Quoting Justice Joseph Story:

The promulgation of the great doctrines of religion, the being, and attributes, and providence of one Almighty God: the responsibility to him for all our actions, founded upon moral freedom and accountability; a future state of rewards and punishments; the cultivation of all the personal, social, and benevolent virtues–these never can be a matter of indifference in any well-ordered community. It is, indeed, difficult to conceive how any civilized society can exist without them.

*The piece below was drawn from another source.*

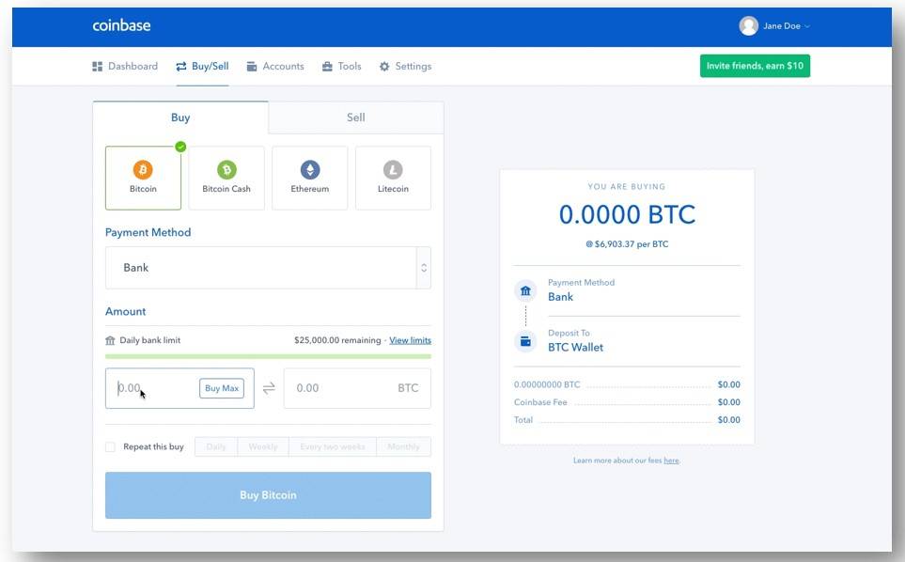This screenshot has height=562, width=905.
Task: Select the Ethereum currency icon
Action: [309, 170]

The Reason For A Lost Generation

Many might ask, “Why are Americans rapidly forgetting their foundation and why does that foundation matter so much?” Our schools have left instruction in Western Civilization behind for a long time now. The recipients of our nation’s strong underpinnings, now being mostly ignorant of our constitution and the beliefs that made it possible, spend their time redefining government as they go along with no standard to guide them and rejecting the belief system that built Western Civilization. In case you do not know: Western Civilization in general and America in particular was built on Judeo-Christian values. Those values were the foundation and governing principle of every area of life – including government, business, and family. These values were predominant throughout the American culture. Government was of the people. American citizens could pursue happiness in part by the liberty of choosing how to make a living. The Judeo-Christian principles taught Americans to work hard, keep contracts, treat employees fairly, pay an honest day’s wage, and to keep their promises. A prosperity unknown in former times followed from these foundational teachings.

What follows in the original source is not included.